Retype the records verbatim, starting from the first line and ending with the line that contains "coord(625,60)", including both of those lines.

[START OF DATA SHOWN]

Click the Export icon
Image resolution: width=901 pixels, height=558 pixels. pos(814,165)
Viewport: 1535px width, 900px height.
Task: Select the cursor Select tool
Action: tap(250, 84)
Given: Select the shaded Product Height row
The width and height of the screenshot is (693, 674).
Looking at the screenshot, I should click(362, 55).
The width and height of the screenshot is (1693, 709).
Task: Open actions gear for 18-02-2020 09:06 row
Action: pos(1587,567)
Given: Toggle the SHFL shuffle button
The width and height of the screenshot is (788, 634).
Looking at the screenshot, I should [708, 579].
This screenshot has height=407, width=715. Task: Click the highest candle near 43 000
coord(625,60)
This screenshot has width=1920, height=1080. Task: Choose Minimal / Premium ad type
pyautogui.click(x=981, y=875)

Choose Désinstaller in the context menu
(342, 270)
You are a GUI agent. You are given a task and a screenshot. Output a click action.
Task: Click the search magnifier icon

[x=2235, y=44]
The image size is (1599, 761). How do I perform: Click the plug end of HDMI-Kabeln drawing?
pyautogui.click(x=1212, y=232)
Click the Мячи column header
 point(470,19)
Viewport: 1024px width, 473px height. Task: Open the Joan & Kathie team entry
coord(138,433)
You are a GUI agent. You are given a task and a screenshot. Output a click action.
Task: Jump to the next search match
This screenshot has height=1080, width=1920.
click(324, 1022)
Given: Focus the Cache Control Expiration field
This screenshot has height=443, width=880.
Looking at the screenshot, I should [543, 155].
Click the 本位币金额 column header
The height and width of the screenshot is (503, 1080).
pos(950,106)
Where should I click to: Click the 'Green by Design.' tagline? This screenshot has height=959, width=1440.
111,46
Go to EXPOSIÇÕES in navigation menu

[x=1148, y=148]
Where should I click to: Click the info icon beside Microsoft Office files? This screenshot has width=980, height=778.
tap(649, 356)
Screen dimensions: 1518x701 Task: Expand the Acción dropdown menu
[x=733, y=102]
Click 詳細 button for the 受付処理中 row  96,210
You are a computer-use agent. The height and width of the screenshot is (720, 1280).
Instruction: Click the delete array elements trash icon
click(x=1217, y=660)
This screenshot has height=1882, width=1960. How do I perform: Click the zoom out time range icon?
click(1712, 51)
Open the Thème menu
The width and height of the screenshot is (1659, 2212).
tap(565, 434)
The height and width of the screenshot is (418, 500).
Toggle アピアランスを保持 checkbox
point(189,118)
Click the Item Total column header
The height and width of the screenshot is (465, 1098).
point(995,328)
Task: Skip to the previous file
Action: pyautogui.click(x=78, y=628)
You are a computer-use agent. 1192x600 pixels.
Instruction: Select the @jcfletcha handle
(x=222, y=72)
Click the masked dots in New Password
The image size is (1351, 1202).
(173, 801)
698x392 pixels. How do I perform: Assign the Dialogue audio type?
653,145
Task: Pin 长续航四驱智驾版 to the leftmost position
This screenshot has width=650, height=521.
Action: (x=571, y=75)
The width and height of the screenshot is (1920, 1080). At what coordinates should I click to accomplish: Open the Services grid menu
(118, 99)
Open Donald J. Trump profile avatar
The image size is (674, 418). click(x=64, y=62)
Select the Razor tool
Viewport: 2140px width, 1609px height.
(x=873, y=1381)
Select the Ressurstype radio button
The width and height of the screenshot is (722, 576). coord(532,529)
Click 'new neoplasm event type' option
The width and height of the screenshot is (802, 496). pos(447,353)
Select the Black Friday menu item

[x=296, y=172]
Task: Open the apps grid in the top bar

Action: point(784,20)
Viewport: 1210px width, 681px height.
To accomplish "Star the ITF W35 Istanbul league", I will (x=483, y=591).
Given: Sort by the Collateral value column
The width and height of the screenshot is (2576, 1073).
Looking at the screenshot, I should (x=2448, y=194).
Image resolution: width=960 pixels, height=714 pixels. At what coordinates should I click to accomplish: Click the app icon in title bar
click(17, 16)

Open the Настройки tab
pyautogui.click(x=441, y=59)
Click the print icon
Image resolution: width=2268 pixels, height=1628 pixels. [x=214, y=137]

[END OF DATA SHOWN]

§ RESULT OF THIS EXERCISE:
Click the Export icon
Image resolution: width=901 pixels, height=558 pixels. pos(814,165)
Viewport: 1535px width, 900px height.
Task: Select the cursor Select tool
Action: tap(250, 84)
Given: Select the shaded Product Height row
The width and height of the screenshot is (693, 674).
Looking at the screenshot, I should click(362, 55).
The width and height of the screenshot is (1693, 709).
Task: Open actions gear for 18-02-2020 09:06 row
Action: pos(1587,567)
Given: Toggle the SHFL shuffle button
The width and height of the screenshot is (788, 634).
Looking at the screenshot, I should [708, 579].
This screenshot has height=407, width=715. Task: Click the highest candle near 43 000
coord(625,60)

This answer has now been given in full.